Another voice is heard in our text. “In the wilderness prepare the way of the Lord.” When first spoken, of course, this was a message for the exiles. God had acted once in the life of his people and in the exodus from Egypt led them through the wilderness to the promised land. There would now be another exodus, this time through the dessert from Babylon back to the same land of promise.

Scholars of the ancient world tell us the image is likely taken from the religion of Babylon. Highways were built along which images of their gods were carried in annual processions. Note the difference here. The glory of the Lord is to be revealed, not in the parading of a representation of divinity but in a people responding to the work of God in their lives and traveling across the dessert to the place this God had prepared for them.

Have you heard the story of the machinist working in Detroit, Michigan in the early days of the Ford Motor Company? Over a period of several years this man had managed to, shall we say, “borrow” a sizable collection of tools and auto parts and taken them home. It was against company policy, of course, but the man excused his behaviour by rationalizing that “everybody did it.”

One day a friend of this man shared with him the story of God’s love made known in Jesus and his life changed in some remarkable ways. He made a decision to follow Jesus, he was baptized and became committed to spiritual growth.

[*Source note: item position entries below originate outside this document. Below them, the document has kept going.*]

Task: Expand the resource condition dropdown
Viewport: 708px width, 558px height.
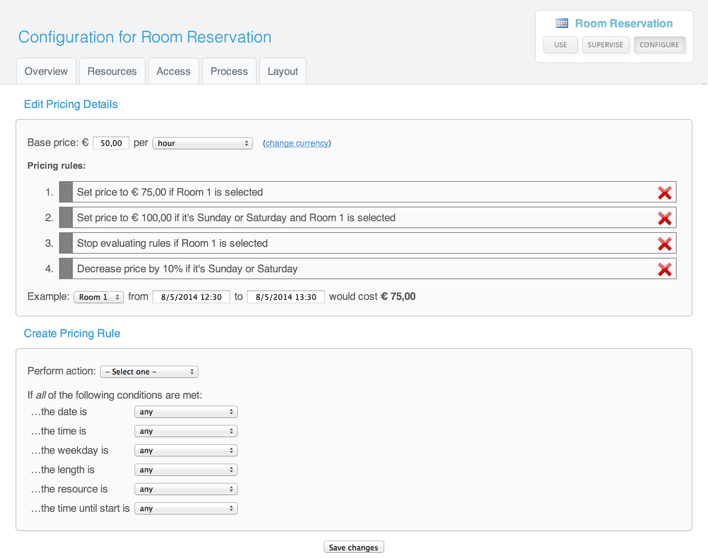Action: 186,490
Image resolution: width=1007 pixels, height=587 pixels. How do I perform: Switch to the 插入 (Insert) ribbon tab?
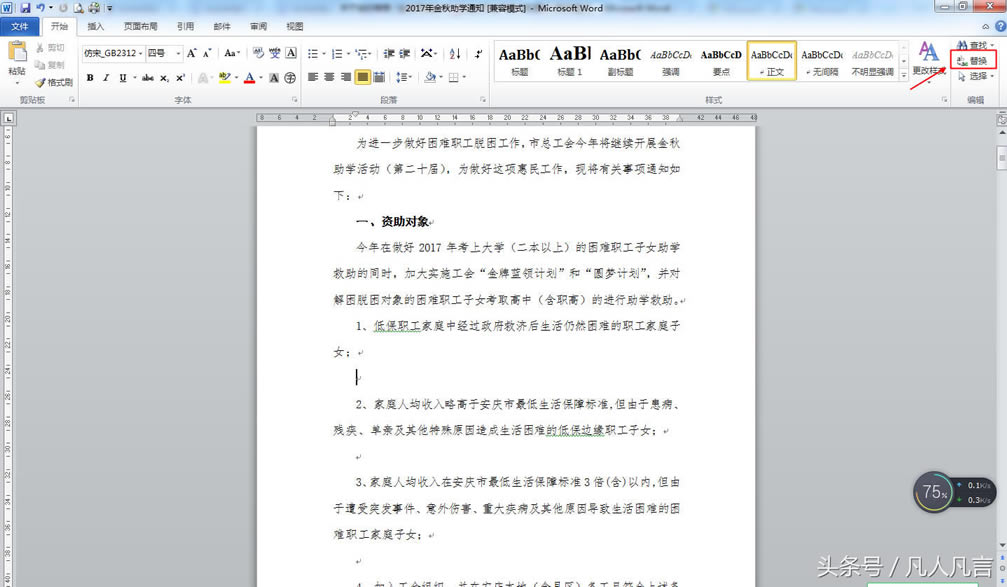(x=95, y=27)
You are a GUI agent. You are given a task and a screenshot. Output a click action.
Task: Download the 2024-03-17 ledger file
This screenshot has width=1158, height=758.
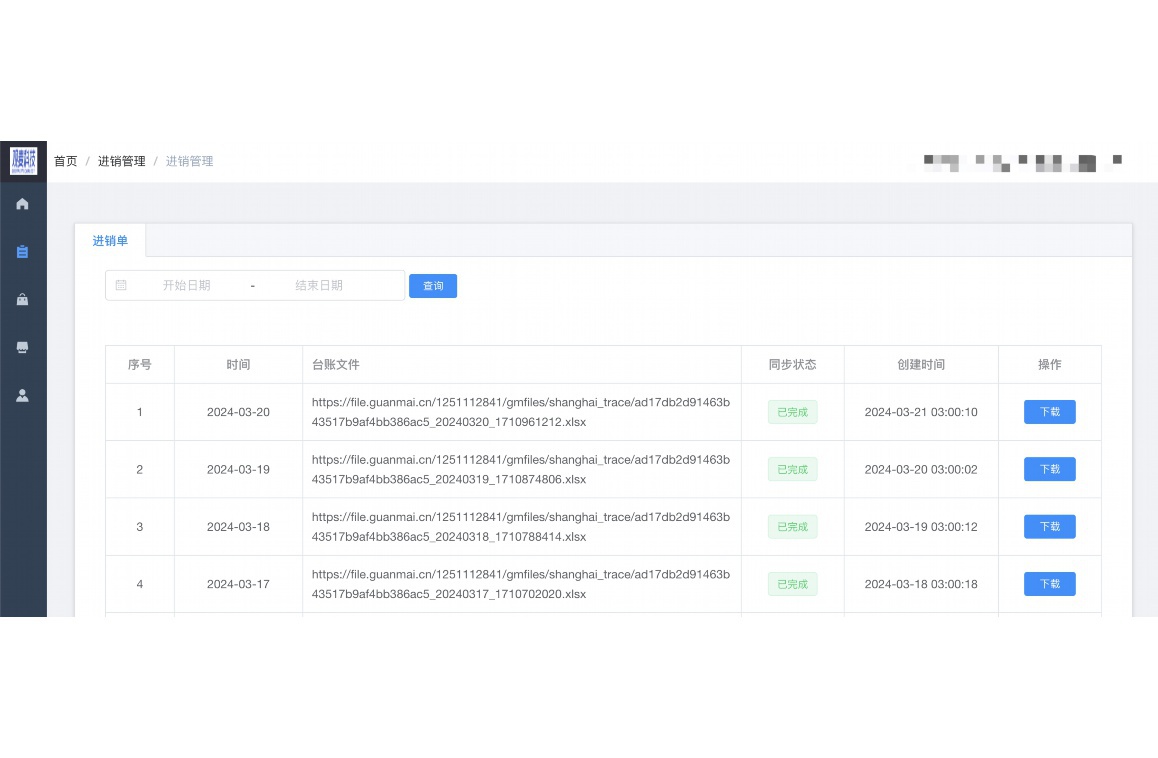tap(1049, 584)
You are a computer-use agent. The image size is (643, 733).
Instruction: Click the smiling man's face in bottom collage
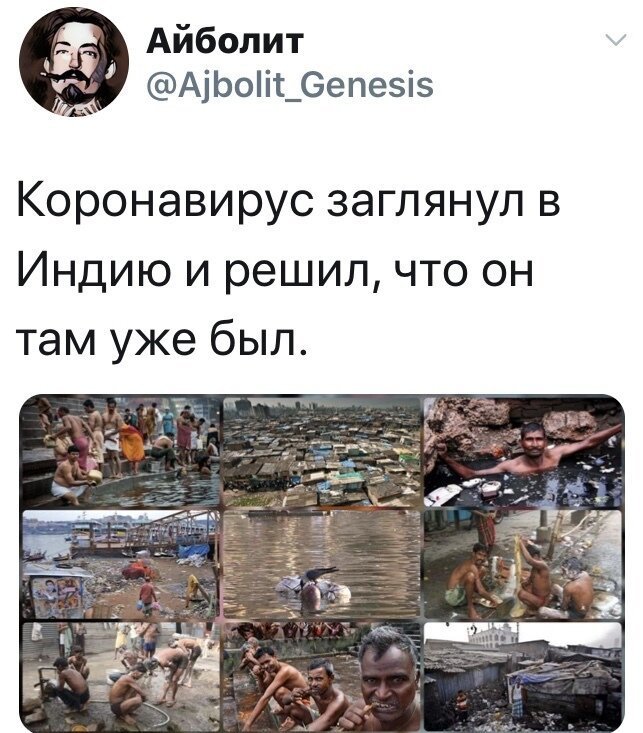click(386, 674)
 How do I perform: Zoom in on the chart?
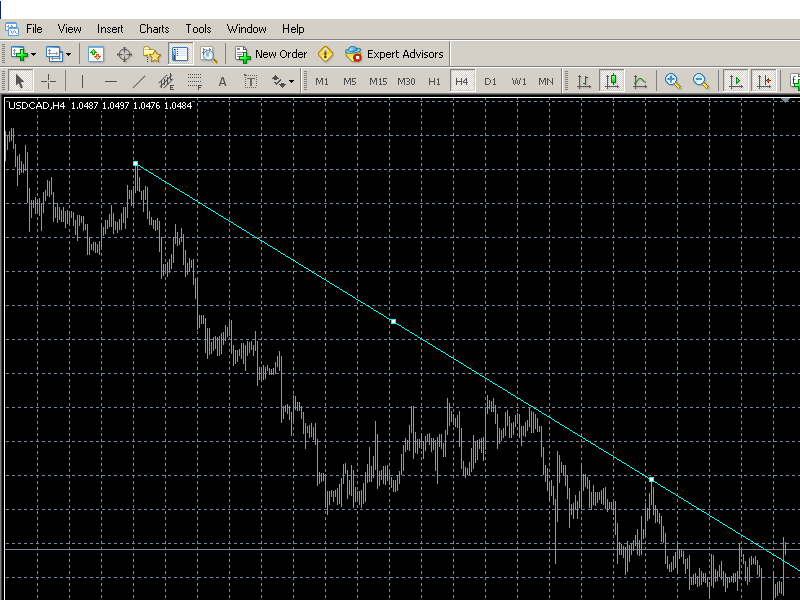point(673,81)
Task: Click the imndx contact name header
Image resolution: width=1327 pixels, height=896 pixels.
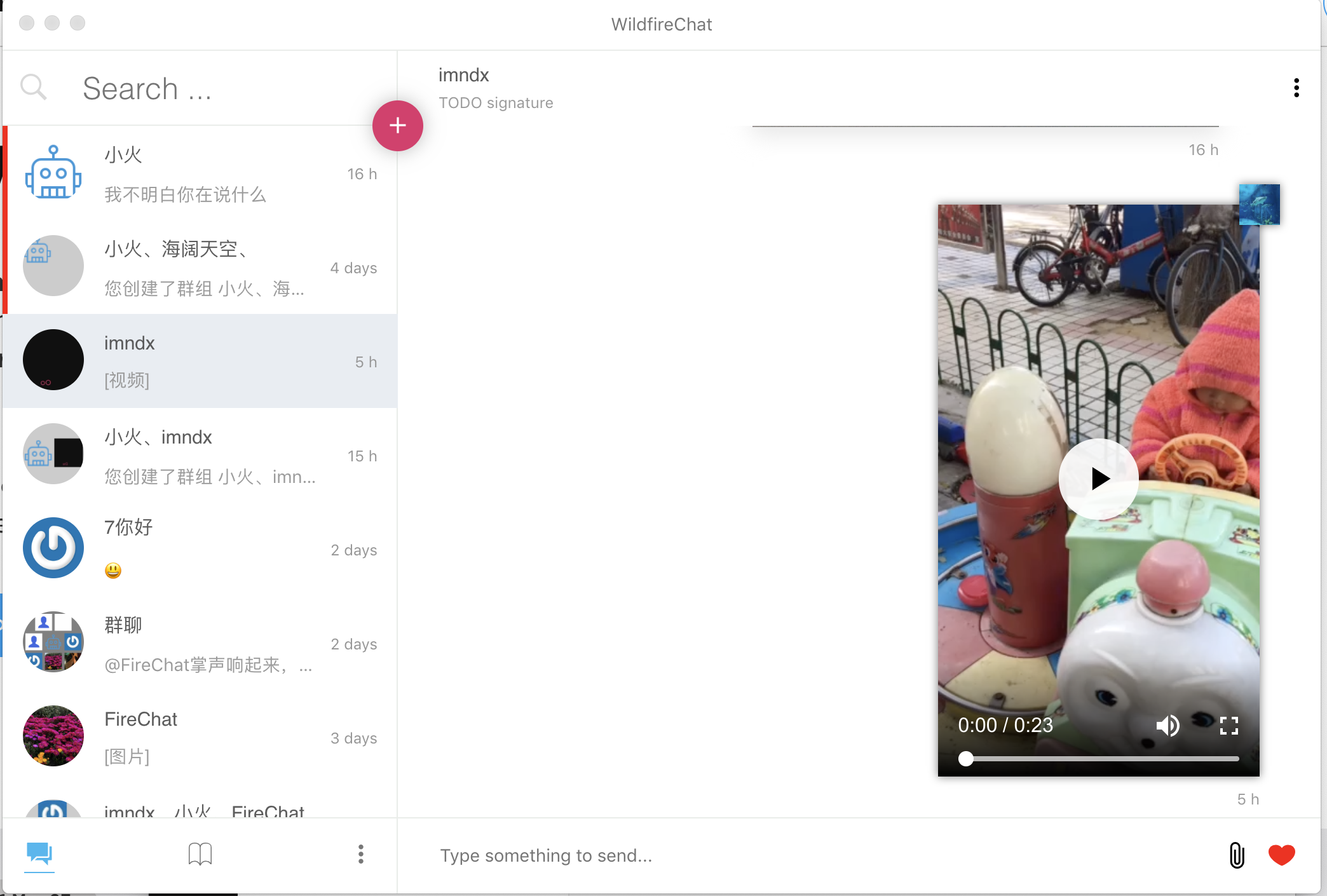Action: coord(463,75)
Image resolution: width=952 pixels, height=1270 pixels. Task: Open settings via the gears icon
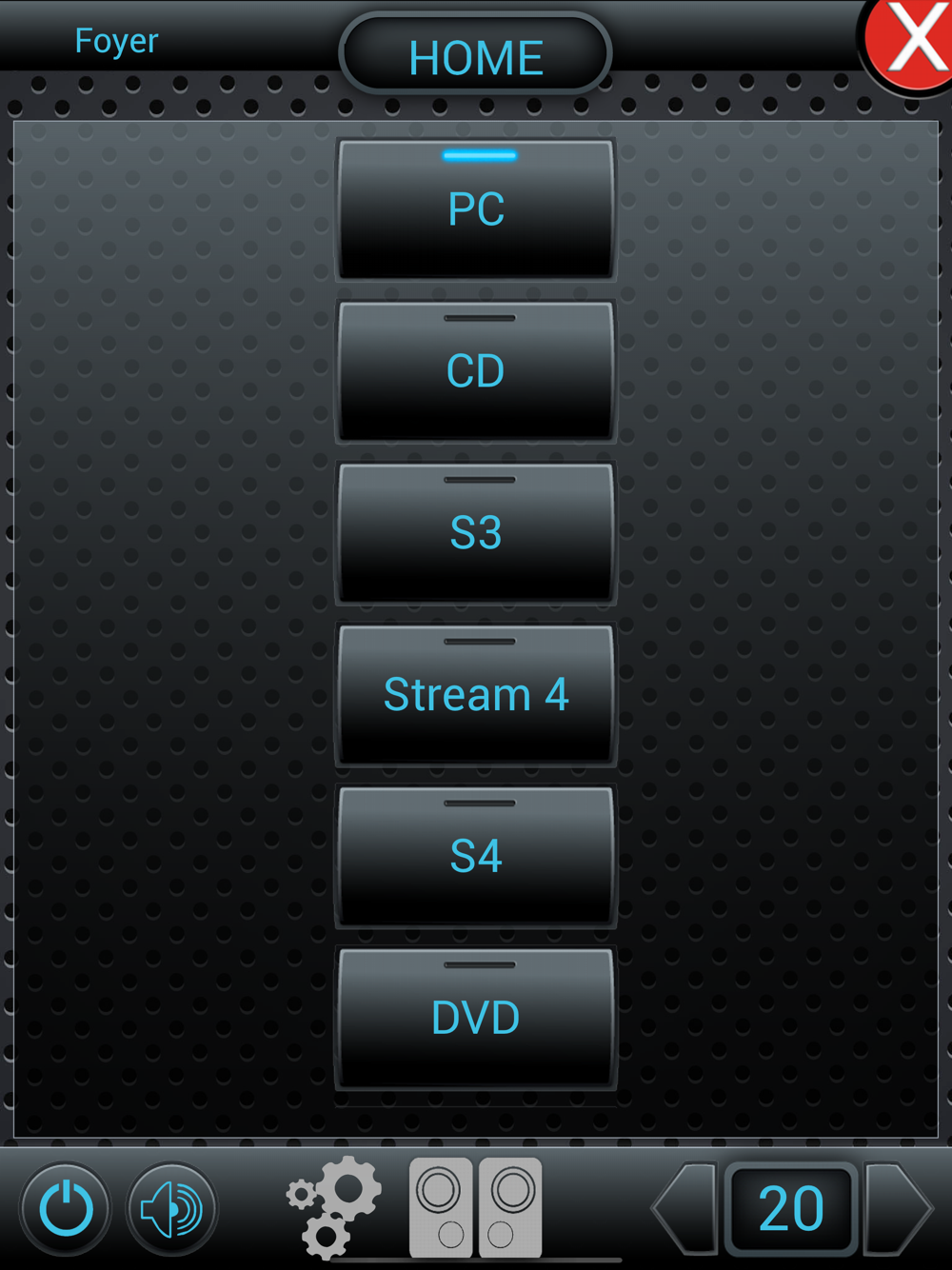(334, 1207)
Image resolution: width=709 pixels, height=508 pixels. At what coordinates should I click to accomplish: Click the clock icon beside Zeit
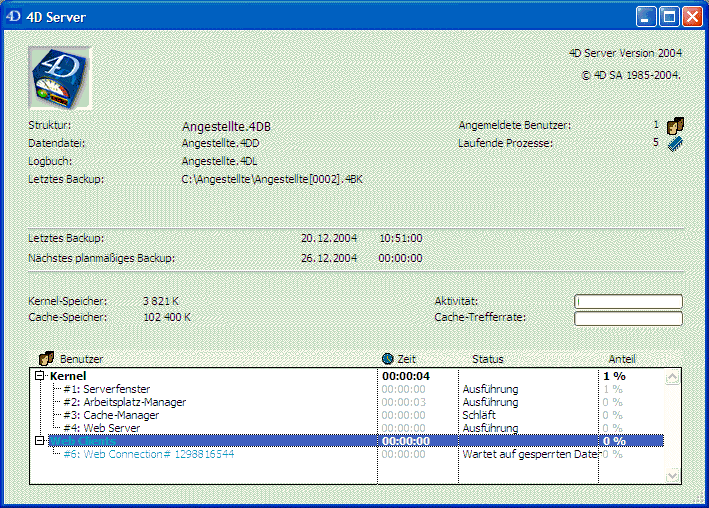(388, 358)
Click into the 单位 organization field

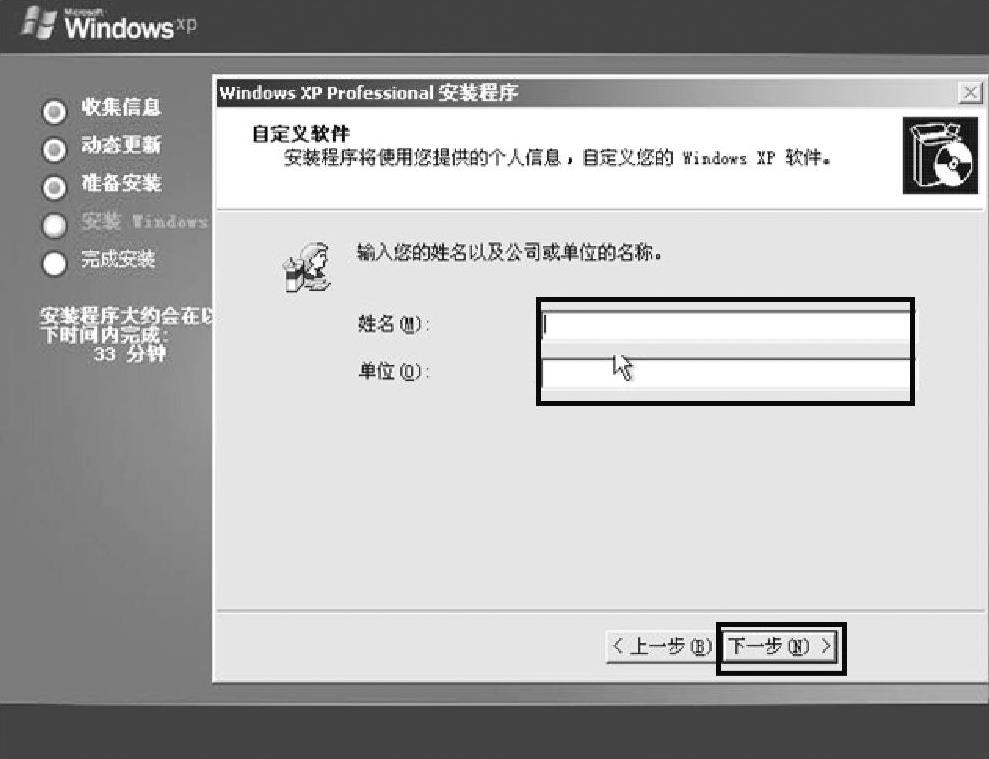[725, 374]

Thinking that this new start in this spiritual life ought to mean a new start in other areas, on the

Monday after his baptism, he gathered up all the tools and parts that he had smuggled out of the plant over the years, took them into work, presented them to his foreman with his confession and a plea for forgiveness.

The foreman was so overwhelmed with this change in the life of this man and his desire to become an honest person that he got in touch with Henry Ford himself, who was away from Detroit visiting one of his other plants. After explaining the entire story in some detail, Henry Ford—as legend has it—responded almost immediately, “Let’s damn up the Detroit River and baptize the entire plant.” There’s a picture of what it means to prepare the way of the Lord.

There is a third voice. The grass withers, the flower fades; but the word of our God will stand forever.” One of the things that has been part of the Advent season in this church over the years is a renewal of the call to find your way into a more intentional time of reading and contemplation of the Bible.

In some ways it sounds silly to call anyone in North America to a renewed commitment to making the scriptures a part of our lives. There are enough version of the Bible available to North American Christians to fill the bookshelves of most of our homes. The Bible, however, is not a talisman, it has no magical properties sitting on the shelf. It must be read. (One survey conducted in the U. S. indicated that 10% of Americans thought Joan of Arc was the wife of Noah.) In the reading of scripture, in giving attention to its story, there is truth and strength and power and grace and comfort and the realization that the God who stands behind the Word brings his promises to fulfillment.

Again, some honesty is needed. To those who think that happiness can be found in the land of exile, there is no desire to hear that it is the Word of God that stands forever. We want to hear it is the TSX and the Dow index that are worthy of faith. We want someone to tell us that in the spending of money that we do not have for consumer goods that we do not need our nation will continue to be blessed. And all of us know there’s nothing of such promises in the Word of God.

As we do on the first Sunday of every month, we will conclude worship today with the Lord’s Supper. Here is our comfort—that we are not our own, but belong body and soul, both in life and in death,  to our faithful Saviour Jesus Christ. He has fully paid for all our sins with his precious blood, and has set us free from all the power of evil. You are invited to come from the land of exile to the promised land of God’s presence.